Task description
Print out the data below in full, exactly as written.

(Data shown)

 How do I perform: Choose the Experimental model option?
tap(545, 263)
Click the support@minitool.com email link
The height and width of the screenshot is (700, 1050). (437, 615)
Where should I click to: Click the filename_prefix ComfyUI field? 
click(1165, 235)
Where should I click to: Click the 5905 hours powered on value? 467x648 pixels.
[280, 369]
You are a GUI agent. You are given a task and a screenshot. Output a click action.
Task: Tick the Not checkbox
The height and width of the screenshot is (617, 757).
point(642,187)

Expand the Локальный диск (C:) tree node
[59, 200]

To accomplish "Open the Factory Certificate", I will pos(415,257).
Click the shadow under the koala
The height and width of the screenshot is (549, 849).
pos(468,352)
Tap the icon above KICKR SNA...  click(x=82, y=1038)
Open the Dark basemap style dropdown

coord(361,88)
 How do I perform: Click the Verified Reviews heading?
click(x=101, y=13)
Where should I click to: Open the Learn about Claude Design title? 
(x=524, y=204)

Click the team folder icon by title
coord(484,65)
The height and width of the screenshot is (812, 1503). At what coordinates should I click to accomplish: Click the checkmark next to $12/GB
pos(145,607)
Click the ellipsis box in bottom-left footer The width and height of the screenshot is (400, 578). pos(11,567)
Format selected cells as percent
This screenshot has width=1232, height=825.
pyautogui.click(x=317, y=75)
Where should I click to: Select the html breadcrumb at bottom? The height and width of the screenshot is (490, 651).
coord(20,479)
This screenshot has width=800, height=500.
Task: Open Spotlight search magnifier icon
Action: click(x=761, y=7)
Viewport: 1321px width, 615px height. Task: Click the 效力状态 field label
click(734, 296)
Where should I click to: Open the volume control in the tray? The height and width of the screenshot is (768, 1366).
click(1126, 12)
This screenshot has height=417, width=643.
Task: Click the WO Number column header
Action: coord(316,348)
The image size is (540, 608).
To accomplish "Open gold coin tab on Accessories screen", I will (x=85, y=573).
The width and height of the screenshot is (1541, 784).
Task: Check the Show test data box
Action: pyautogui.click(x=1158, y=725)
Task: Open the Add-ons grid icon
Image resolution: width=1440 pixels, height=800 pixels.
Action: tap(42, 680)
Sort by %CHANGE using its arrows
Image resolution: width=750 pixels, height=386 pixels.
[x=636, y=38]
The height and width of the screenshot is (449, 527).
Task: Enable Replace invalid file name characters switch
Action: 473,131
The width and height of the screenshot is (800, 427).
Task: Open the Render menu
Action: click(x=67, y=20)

(End Data shown)

Task response
 How do I perform: Choose the Experimental model option?
tap(545, 263)
Click the support@minitool.com email link
The height and width of the screenshot is (700, 1050). (437, 615)
Where should I click to: Click the filename_prefix ComfyUI field? 
click(1165, 235)
Where should I click to: Click the 5905 hours powered on value? 467x648 pixels.
[280, 369]
You are a GUI agent. You are given a task and a screenshot. Output a click action.
Task: Tick the Not checkbox
The height and width of the screenshot is (617, 757).
point(642,187)

Expand the Локальный диск (C:) tree node
[59, 200]

To accomplish "Open the Factory Certificate", I will pos(415,257).
Click the shadow under the koala
The height and width of the screenshot is (549, 849).
pos(468,352)
Tap the icon above KICKR SNA...  click(x=82, y=1038)
Open the Dark basemap style dropdown

coord(361,88)
 How do I perform: Click the Verified Reviews heading?
click(x=101, y=13)
Where should I click to: Open the Learn about Claude Design title? 
(x=524, y=204)

Click the team folder icon by title
coord(484,65)
The height and width of the screenshot is (812, 1503). At what coordinates should I click to accomplish: Click the checkmark next to $12/GB
pos(145,607)
Click the ellipsis box in bottom-left footer The width and height of the screenshot is (400, 578). pos(11,567)
Format selected cells as percent
This screenshot has width=1232, height=825.
pyautogui.click(x=317, y=75)
Where should I click to: Select the html breadcrumb at bottom? The height and width of the screenshot is (490, 651).
coord(20,479)
This screenshot has width=800, height=500.
Task: Open Spotlight search magnifier icon
Action: click(x=761, y=7)
Viewport: 1321px width, 615px height. Task: Click the 效力状态 field label
click(734, 296)
Where should I click to: Open the volume control in the tray? The height and width of the screenshot is (768, 1366).
click(1126, 12)
This screenshot has height=417, width=643.
Task: Click the WO Number column header
Action: coord(316,348)
The image size is (540, 608).
To accomplish "Open gold coin tab on Accessories screen", I will (x=85, y=573).
The width and height of the screenshot is (1541, 784).
Task: Check the Show test data box
Action: pyautogui.click(x=1158, y=725)
Task: Open the Add-ons grid icon
Image resolution: width=1440 pixels, height=800 pixels.
Action: tap(42, 680)
Sort by %CHANGE using its arrows
Image resolution: width=750 pixels, height=386 pixels.
[x=636, y=38]
The height and width of the screenshot is (449, 527).
Task: Enable Replace invalid file name characters switch
Action: 473,131
The width and height of the screenshot is (800, 427).
Task: Open the Render menu
Action: click(x=67, y=20)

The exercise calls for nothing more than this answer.